Hello, I'm a new GSD owner and new to raw feeding. We've been feeding exclusively raw for about 6 months now. All good changes, no doggy breath, small hard stools, lots of energy, gorgeous coat and well muscled. 

We buy our food from a company called mypetcarnivore.com

We genrally buy their coarse ground or ground whole animals. We get a variety of chicken, pork, turkey, beef and when they have it, muskrat, goat, and emu. They say that their ground whole animals are a good mixture of organ vs bone vs meat. 

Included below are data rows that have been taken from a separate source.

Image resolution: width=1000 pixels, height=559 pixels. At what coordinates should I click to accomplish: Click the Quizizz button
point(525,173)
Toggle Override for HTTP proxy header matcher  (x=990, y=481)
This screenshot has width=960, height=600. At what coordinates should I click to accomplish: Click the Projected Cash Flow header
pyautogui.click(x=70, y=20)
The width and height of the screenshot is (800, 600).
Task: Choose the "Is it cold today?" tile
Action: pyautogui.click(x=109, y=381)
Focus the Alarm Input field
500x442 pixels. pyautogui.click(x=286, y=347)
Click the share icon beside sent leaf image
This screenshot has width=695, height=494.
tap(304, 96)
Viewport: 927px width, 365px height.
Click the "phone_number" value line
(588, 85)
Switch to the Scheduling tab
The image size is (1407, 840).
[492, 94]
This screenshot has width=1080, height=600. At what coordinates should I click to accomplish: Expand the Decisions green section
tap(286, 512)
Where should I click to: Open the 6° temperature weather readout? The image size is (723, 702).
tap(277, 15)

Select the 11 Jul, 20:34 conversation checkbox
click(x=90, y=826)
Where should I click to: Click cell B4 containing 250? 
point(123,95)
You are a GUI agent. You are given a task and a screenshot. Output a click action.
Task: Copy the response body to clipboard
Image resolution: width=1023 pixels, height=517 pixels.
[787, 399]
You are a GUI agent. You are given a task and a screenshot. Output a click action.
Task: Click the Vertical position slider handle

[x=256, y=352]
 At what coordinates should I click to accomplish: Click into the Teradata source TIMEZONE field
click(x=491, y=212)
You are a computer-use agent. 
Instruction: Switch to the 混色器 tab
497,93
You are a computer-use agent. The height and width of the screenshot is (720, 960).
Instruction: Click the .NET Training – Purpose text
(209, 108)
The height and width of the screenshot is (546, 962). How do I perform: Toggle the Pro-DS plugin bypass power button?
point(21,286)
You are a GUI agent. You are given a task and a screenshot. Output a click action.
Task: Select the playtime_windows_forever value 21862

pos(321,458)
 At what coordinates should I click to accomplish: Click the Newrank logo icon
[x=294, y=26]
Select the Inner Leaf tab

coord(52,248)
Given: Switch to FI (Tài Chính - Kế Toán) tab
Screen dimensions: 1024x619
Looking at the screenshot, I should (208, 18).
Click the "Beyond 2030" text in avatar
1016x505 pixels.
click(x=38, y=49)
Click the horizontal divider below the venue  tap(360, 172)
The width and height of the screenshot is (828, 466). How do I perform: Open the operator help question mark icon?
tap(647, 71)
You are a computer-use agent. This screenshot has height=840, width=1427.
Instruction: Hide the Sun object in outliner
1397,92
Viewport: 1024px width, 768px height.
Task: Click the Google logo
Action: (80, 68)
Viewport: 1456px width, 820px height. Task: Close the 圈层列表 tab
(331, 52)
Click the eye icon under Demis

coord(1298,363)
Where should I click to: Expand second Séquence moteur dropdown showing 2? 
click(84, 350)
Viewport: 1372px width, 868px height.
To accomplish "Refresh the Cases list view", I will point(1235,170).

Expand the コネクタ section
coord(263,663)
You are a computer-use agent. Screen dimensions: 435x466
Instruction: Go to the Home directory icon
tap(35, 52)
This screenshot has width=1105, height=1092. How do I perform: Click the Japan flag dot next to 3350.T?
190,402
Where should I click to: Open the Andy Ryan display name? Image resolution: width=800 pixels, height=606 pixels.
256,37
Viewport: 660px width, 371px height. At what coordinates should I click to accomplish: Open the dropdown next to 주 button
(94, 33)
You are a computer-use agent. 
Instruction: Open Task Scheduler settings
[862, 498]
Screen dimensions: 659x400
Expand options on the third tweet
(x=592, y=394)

My husband insists that she needs some Tripe each month. I hate the smell of the stuff and wonder what it's purpose is and whether it is indeed necessary if she is getting organ meat from the ground whole animals? 

Thoughts?

Thanks!

Chris


----------



## yuriy (Dec 23, 2012)

I add tripe. I'm told there's a ton of good stuff in it. Every time I prepare food, I add approximately 1 piece of tripe to every 4 pieces of meat/bone mix. The dog loves it. And after being frozen for a while, there's really not much smell to it.


----------



## Musicteachersheff (Mar 27, 2016)

Maybe we should look for frozen pieces of tripe. Ours comes ground in a 2 pound container like the rest of the food. We put in a couple spoonfulls with each meal till it is gone which takes a few days and ends up pretty smelly. If we could get pieces that we could give to her frozen it might go better. Will look into it thanks!


----------



## GypsyGhost (Dec 29, 2014)

We get the 2 lb. containers, too. I just thaw the container, then divide it out into smaller servings, and re-freeze the small containers. I just dump a small container into my girl's food three or four times a week. Only dealing with the smell once seems easier. The small containers don't get a chance to smell "ripe", if that makes sense.


----------



## llombardo (Dec 11, 2011)

I have so many dogs that I use the 2 pound container pretty much in one day?


----------



## Shade (Feb 20, 2012)

I feed tripe several times a week, I think it's a great source of nutrients and vitamins and my dogs love it


----------



## onyx'girl (May 18, 2007)

I also feed tripe often. When Karlo was going through kidney failure it was part of his diet daily. Excellent for puppies too, as it is very balanced in the calcium and phosphorus levels.


----------